Separation agreements can be helpful and prevent future legal problems. Want to learn more about separation agreement facts and myths? Below, we’ll break down everything you need to know before signing.
The Myths and Facts
The first is that the agreement is only temporary and will lead to divorce. This is not true, as many couples use separation agreements as a way to work through their differences and remain married.
Another myth is that separating couples must divide all their assets equally. This is also not true, as couples can choose to keep certain assets separate or divide them as they see fit.
Additionally, many people believe that legal separation is only for couples who are unable to reconcile their differences. But, couples of all levels of disagreement can use a separation agreement.
A legal separation agreement is a contract between a husband and wife that resolves their legal issues without getting a divorce. The agreement is a binding contract in most states, which means that it has the same force as a divorce decree.
These separation agreements can be an attractive option for couples who want to live apart but do not want to divorce for religious or personal reasons. The agreement can address issues such as property division, child custody, and spousal support.

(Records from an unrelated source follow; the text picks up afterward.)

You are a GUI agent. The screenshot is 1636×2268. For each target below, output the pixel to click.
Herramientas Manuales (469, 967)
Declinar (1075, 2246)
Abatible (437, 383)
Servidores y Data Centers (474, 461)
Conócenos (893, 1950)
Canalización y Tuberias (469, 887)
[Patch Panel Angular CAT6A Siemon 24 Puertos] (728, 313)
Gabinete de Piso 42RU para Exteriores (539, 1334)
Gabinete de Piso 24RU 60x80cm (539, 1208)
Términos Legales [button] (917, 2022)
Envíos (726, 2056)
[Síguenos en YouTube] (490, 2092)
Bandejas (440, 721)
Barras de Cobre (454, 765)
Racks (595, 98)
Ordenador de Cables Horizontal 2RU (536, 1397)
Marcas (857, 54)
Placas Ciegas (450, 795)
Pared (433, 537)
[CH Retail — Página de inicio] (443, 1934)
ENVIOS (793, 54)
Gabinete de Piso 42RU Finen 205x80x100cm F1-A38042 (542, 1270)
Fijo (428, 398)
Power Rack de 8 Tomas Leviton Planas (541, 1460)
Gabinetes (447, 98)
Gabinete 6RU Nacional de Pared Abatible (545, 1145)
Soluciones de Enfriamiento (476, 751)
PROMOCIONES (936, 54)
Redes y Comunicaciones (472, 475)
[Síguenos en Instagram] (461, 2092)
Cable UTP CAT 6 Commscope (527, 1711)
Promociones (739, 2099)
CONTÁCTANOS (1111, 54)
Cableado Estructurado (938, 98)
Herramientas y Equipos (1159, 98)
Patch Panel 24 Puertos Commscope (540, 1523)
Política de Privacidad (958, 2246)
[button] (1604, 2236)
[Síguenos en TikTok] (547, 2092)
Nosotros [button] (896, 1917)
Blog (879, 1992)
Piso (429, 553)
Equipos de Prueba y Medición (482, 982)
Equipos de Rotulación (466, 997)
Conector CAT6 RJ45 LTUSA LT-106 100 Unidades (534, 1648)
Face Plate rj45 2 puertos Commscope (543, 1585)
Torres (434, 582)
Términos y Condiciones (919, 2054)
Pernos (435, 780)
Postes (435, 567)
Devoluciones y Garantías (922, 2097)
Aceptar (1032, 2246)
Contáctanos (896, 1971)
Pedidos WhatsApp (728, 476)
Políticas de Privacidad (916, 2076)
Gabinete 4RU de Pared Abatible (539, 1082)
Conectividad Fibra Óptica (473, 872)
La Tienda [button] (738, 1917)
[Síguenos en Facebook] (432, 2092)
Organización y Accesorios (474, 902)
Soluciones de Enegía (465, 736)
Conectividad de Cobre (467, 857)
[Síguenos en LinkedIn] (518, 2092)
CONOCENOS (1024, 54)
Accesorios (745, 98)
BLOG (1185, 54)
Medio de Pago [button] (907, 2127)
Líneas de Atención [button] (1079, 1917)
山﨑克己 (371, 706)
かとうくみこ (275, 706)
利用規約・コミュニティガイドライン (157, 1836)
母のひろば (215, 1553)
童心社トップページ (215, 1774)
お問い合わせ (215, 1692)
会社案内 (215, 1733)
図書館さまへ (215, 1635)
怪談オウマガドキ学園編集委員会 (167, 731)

One drawback is that the agreement is only temporary. If the couple decides to divorce, they will need to create a new agreement that covers all the same issues.
Another drawback is that the agreement is only binding if both parties uphold their end. If one party breaks the agreement, the other party may have little legal recourse.
Additionally, if you have minor children, a legal separation agreement may be more difficult to change than a divorce decree, if one party decides they would like to change child custody or support arrangements.
How to Create a Legal Agreement
If you and your spouse decide to pursue a legal separation, you will need to generate a legal separation agreement that will become a binding contract once both parties sign it. While you can draw up the agreement yourselves, you should have a lawyer do it to ensure the agreement is valid and binding.
You can contact a local family law attorney like Conrad Trosch & Kemmy, for example, to help you generate the agreement. In the agreement, you will need to address important topics.
It includes the division of assets and debts, child custody and visitation, alimony, and any other financial or emotional issues related to your separation. Once the agreement is signed, both parties will be legally separated and bound to its terms.
A Guide to Knowing About the Separation Agreement
If you are considering a separation agreement, it is important to know the basics of what this document entails. This guide can help prevent future conflict and provide clarity during a difficult time.
If you are considering a separation agreement, be sure to consult with an attorney to ensure that it is fair and legally binding. So consult your lawyer today.